Here’s a little insight into the reality of being a music critic in 2018: no one actually sends you their music anymore. When I started doing this job back in the waning days of the previous century, I soon ended up with more CDs than I ever wanted. In the past year or so, I think I received two.
So, when I get asked to write these Album of the Week reviews, I fire up the Internet machine and search Bandcamp for new Vancouver releases. This proactive approach often lets me discover music I would never have found otherwise.
And sometimes that music doesn’t seem to want to be found. Case in point: Dead Popstar, an act that doesn’t appear to have any online presence apart from its Bandcamp page. (Take my word for it, I looked, and you really don’t want to know what sort of depressing things you find when you search for “dead popstar”.) The project’s willful obscurity means I can’t tell you anything about it other than the fact that it puts out one release per year, every December, and that its bio reads simply “23, Goth.”
“Goth” is a pretty broad and nonspecific descriptor; what Dead Popstar makes is better defined as industrial music. Imagine Skinny Puppy without the shifting rhythms and caustic noise, or Nine Inch Nails with most of Trent Reznor’s commercial instincts excised.

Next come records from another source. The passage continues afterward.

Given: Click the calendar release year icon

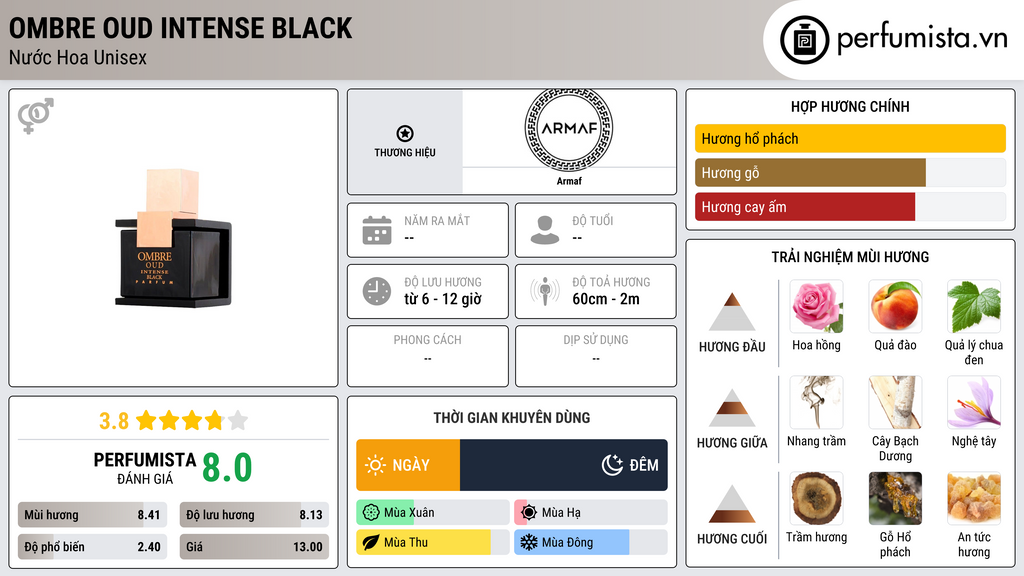Looking at the screenshot, I should 376,230.
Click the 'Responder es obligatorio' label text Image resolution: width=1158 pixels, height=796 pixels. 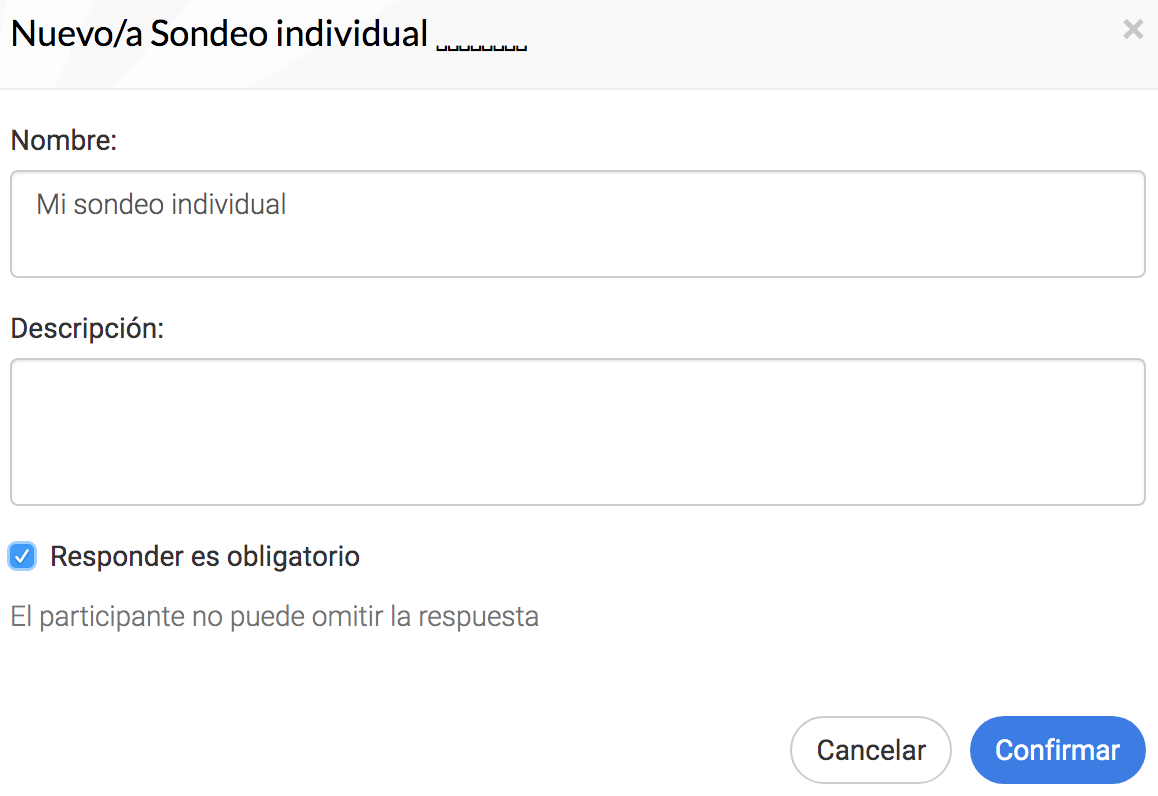[x=205, y=556]
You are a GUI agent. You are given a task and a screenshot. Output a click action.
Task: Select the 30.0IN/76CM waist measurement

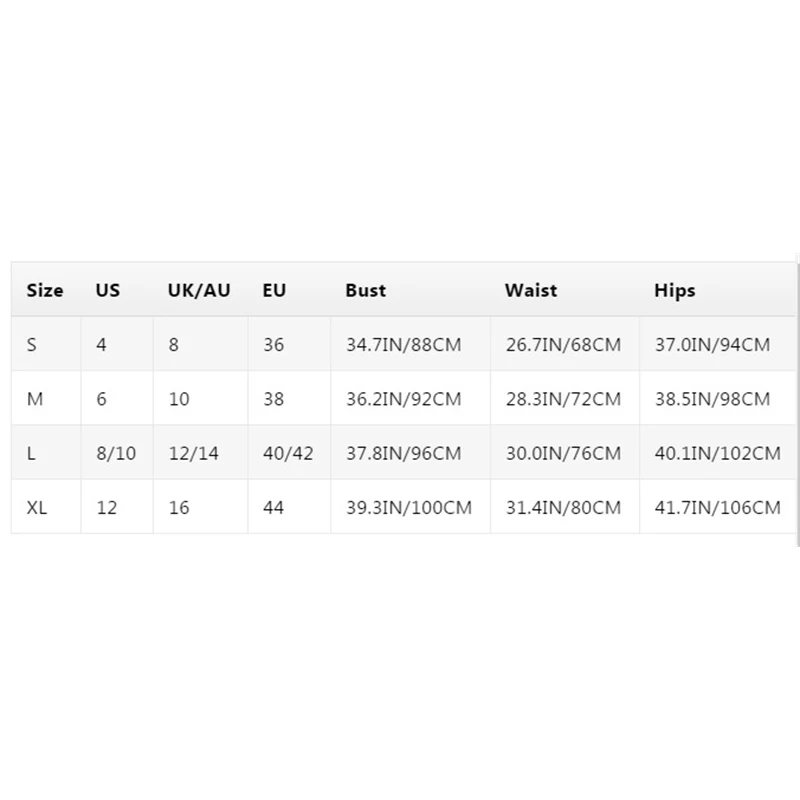tap(563, 453)
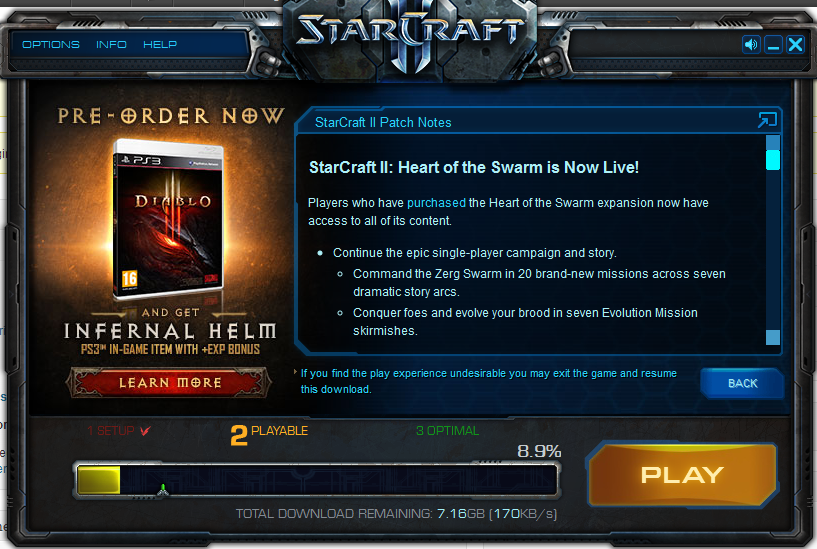The width and height of the screenshot is (817, 549).
Task: Click the Back button
Action: pyautogui.click(x=742, y=383)

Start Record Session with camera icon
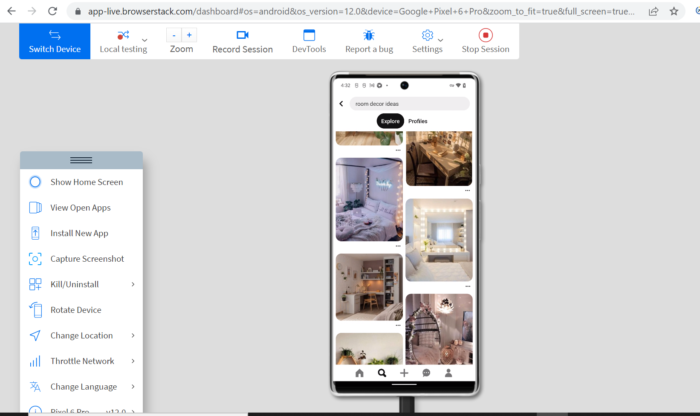(242, 41)
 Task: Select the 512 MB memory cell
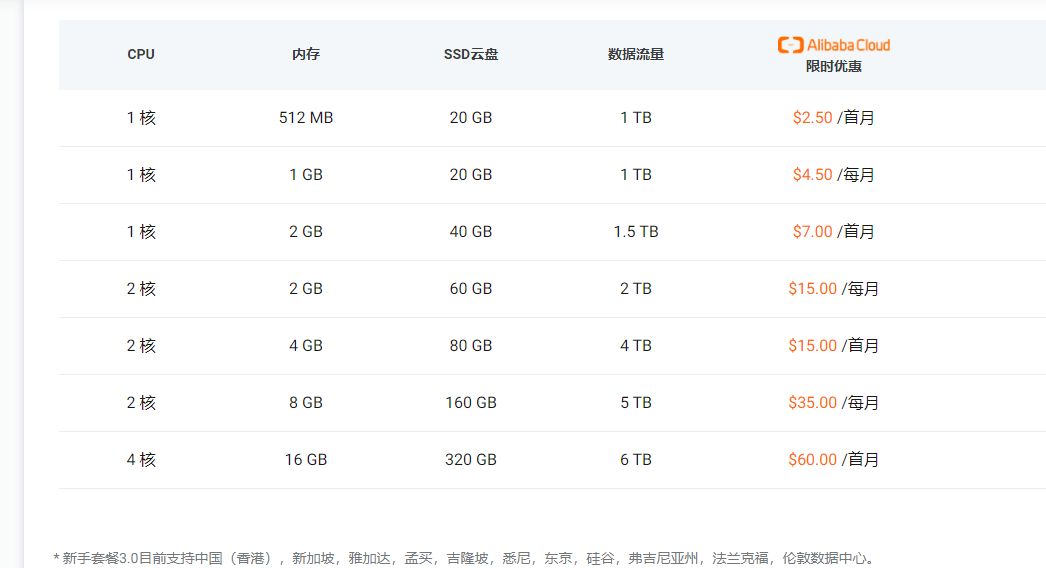(x=306, y=118)
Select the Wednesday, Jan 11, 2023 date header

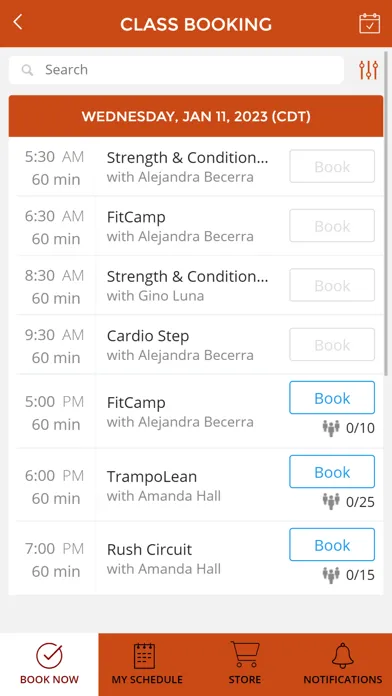tap(196, 116)
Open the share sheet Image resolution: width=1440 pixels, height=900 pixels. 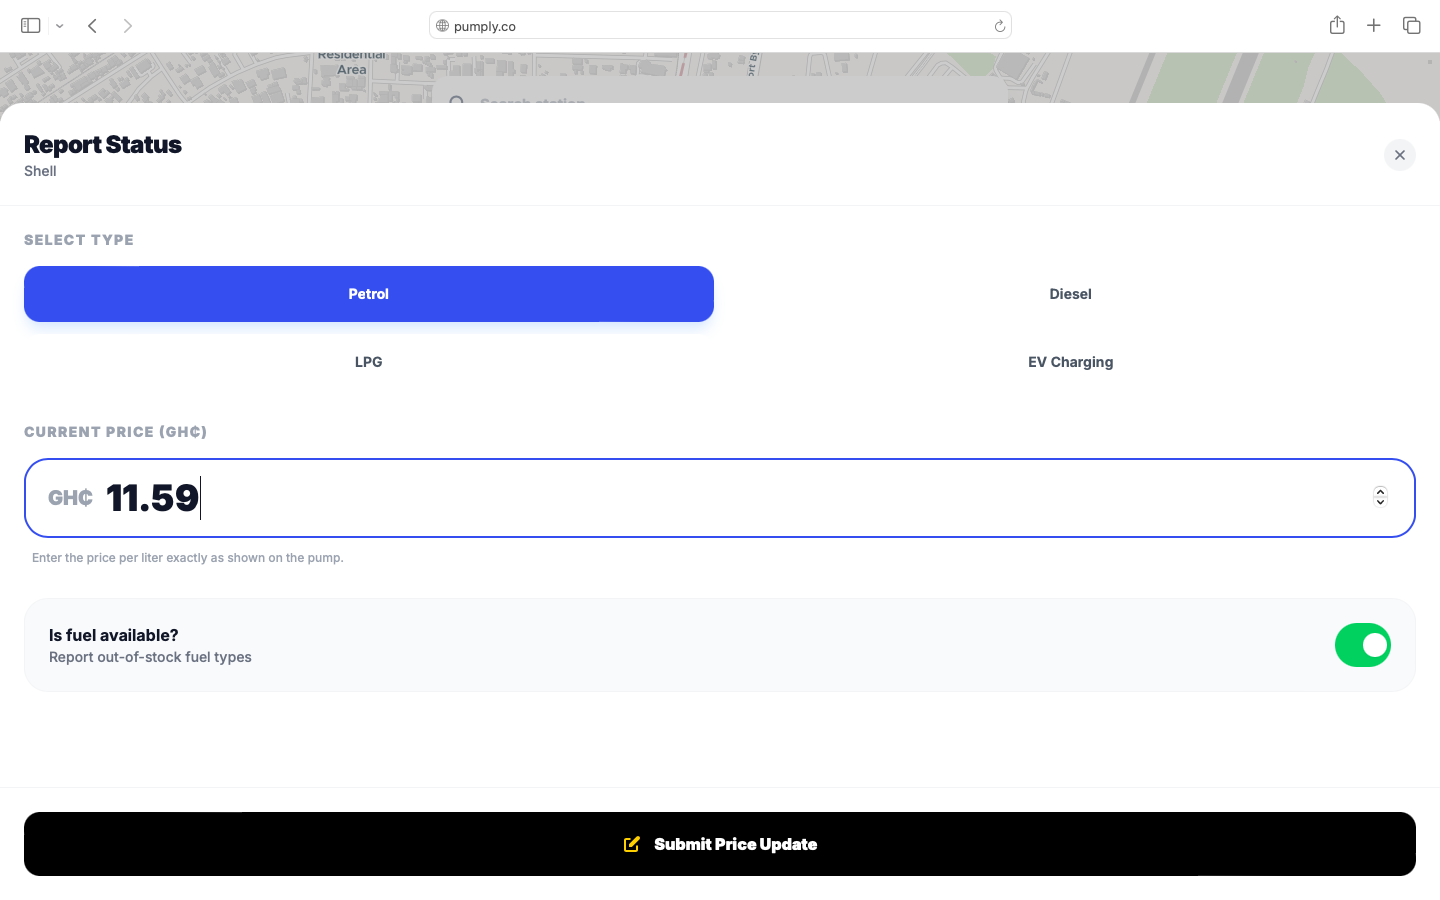pyautogui.click(x=1337, y=25)
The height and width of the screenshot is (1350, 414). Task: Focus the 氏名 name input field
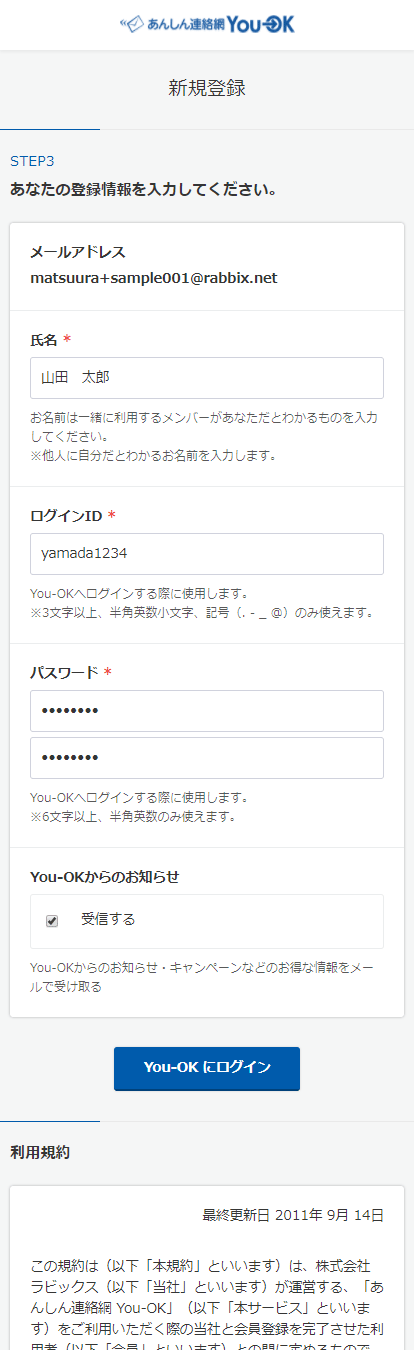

What’s left is a collection of abrasive soundscapes characterized by droning noise and looped beats, punctuated at odd intervals by brooding lyrics about fear and sickness and drugs. Put these tracks on your “depressing” playlist alongside deep cuts from Scorn’s Gyral and the Cure’s Pornography. If you don’t have a “depressing” playlist, you probably wouldn’t be interested in an album called Suicide Forest anyway.